It is believed that many meso-american kingdoms disappeared due to the consequences of the overuse of jungles for farming.

Furthermore, the complete clearance of jungle areas as you see in CIV would have a tremendous impact on global ecology.

Therefore, farming in equatorial regions should be different from farming in other regions. The food yields from jungle squares should be lower than other squares, since horticulture (a “lesser” type of agriculture) is the major way of obtaining food in jungle human communities.
 
As I have stated elsewhere, I dislike the encouragement by the way Civ II and Civ III work to cut down all your forests around your cities (which basically amounts eventually to nearly every forest and jungle within your cultural borders by late in the game). There should be rewards for keeping some natural terrain, making parks around cities perhaps, which would give a cultural and/or happiness boost and a greater likelihood of larger population for a city due to desirability of location factors.

In areas where farmland is scarce, removing some forest and converting it into farmland would be worthwhile, but it should be need to be near fresh water sources (irrigation long distances should be more challenging for a long way into the game). If you remove too much forest in an area, however, you might get dustbowls and erosion and the ruination of soils as Eddie is suggesting here. You might also ironically also lose some percentage of food due to so much wildlife disappearing with no more forests. Not all food is farming, espeically in ealier eras where much hunting/gathering took place.
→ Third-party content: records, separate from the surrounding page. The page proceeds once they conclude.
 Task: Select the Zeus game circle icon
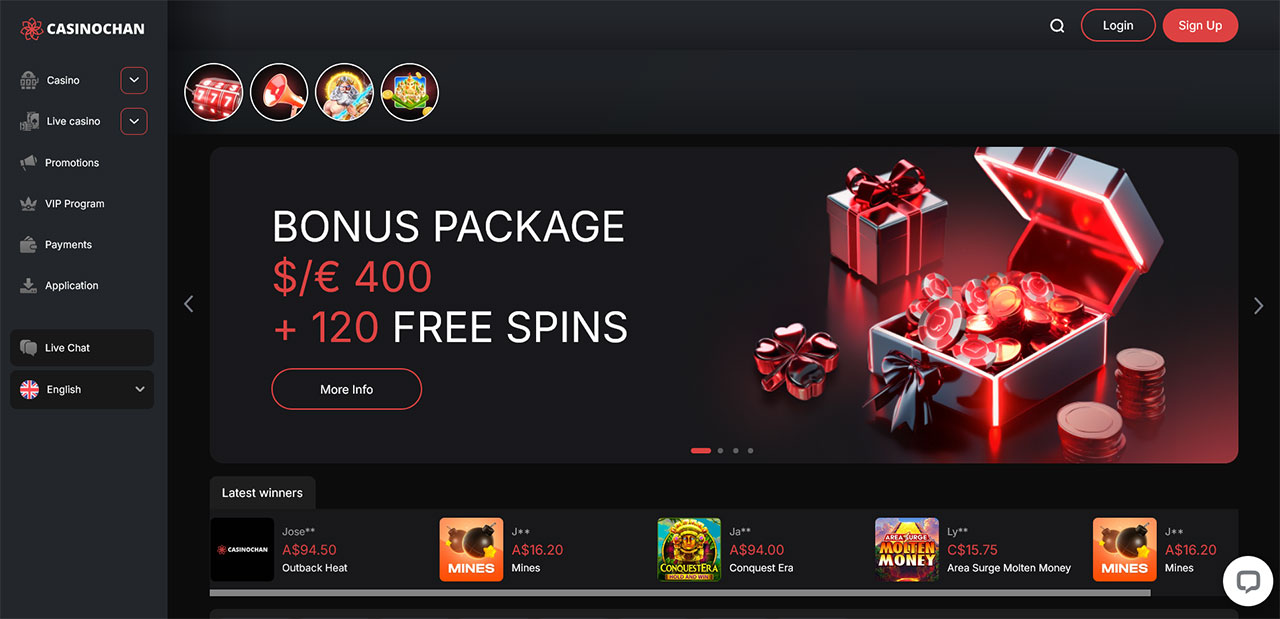[x=344, y=92]
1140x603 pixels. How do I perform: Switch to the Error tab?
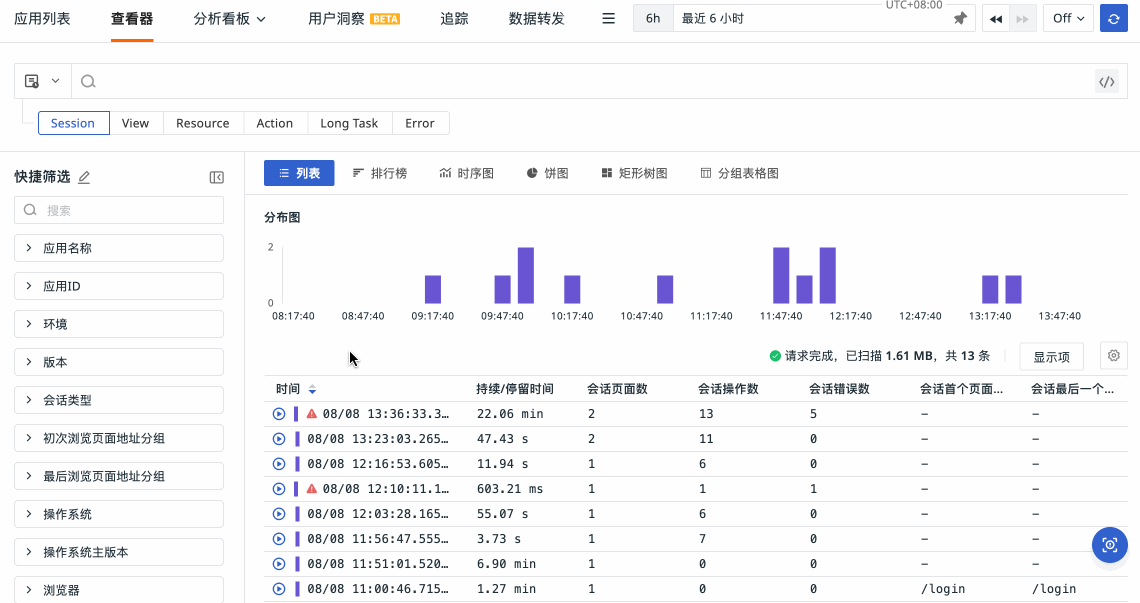pyautogui.click(x=419, y=123)
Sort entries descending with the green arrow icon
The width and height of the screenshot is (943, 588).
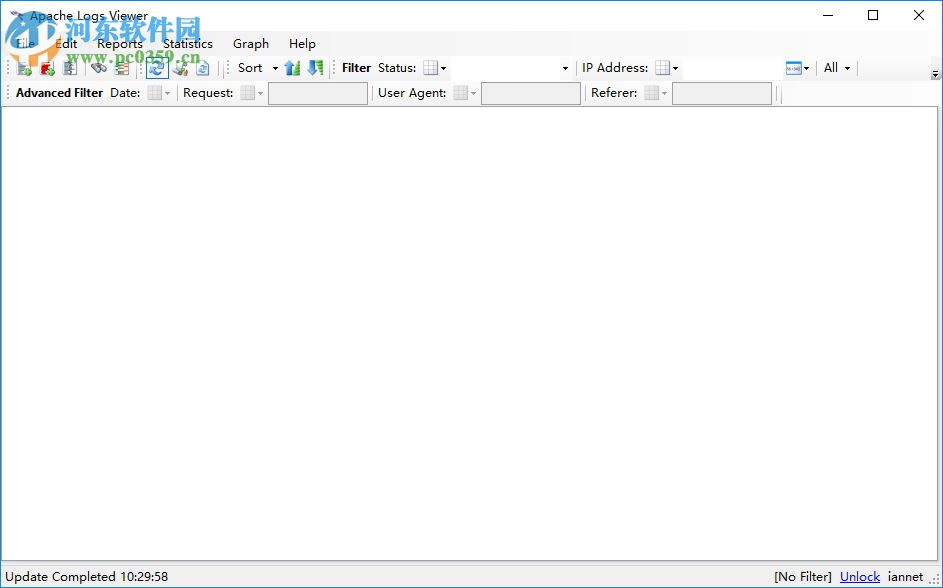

Overall, we should be strongly encouraged by game dynamics to keep a certain amount of forests and jungles around--they offer other kinds of food, and they are needed to transform CO2 in O2 after all. Railroads and farmland spanning the globe is hardly the ideal vision of the future world. It's bleak sci-fi nightmare material.
 
hI'd actually like to see the basic random map start with MUCH more forest. Most of Europe's original terrain was forest. Perhaps as mass transport techs are researched, forests start to generate extra trade arrows to represent more domestic tourism, but only if those forests are original forestş not replanted.
 
Cutting forests en masse should definately begin to dry up an area severly. That is the reason the Fertil Crescent declined into a desert--all the forests had been cut, so there was no way to retain the moisture. When the irrigation canals were destroyed by the mongols, it was rendered almost uninhabitable.
 
I would like to see the return of the ability to irrigate hills (even mountains, have a look at what the Incas were capable of).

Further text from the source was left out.